INSTRUCTION — List every line of the rows below that contains the word "dimensions".

INPUT FOR THIS TASK —
★ ★ ★ ★

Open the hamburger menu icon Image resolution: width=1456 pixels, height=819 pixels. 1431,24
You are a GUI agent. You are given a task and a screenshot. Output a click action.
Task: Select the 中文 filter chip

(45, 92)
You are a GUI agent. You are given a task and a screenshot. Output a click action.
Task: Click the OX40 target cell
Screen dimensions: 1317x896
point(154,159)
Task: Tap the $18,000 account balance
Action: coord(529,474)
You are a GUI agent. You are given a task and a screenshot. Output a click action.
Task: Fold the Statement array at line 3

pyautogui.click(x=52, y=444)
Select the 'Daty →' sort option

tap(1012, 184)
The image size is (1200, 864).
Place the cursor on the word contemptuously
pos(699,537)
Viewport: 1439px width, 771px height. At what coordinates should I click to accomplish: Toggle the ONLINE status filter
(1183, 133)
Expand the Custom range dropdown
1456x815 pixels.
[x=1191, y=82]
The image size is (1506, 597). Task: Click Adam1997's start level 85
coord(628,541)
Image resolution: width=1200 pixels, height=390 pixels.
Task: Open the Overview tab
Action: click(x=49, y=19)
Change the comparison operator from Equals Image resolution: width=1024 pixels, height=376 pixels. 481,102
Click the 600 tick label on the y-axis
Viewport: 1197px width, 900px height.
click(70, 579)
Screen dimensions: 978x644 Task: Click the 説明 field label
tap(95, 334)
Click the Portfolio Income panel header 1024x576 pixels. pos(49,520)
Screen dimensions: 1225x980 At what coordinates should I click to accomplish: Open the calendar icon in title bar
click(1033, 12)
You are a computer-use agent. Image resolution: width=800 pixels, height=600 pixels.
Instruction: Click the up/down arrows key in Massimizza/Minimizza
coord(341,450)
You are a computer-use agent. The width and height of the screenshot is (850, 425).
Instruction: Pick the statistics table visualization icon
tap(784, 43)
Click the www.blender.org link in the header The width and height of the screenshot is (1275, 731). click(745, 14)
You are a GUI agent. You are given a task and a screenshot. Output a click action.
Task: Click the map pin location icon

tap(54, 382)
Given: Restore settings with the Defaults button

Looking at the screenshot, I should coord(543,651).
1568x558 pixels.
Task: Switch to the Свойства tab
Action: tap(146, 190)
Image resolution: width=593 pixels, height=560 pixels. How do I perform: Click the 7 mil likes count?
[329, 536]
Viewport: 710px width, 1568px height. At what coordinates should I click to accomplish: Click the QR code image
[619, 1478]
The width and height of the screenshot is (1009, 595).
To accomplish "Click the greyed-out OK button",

★ ★ ★ ★

SOLUTION TO THIS TASK —
Screen dimensions: 1317x896
Screen dimensions: 978x644 Task: Click the 説明 field label
Screen dimensions: 1225x980 At what coordinates should I click to accomplish: Open the calendar icon in title bar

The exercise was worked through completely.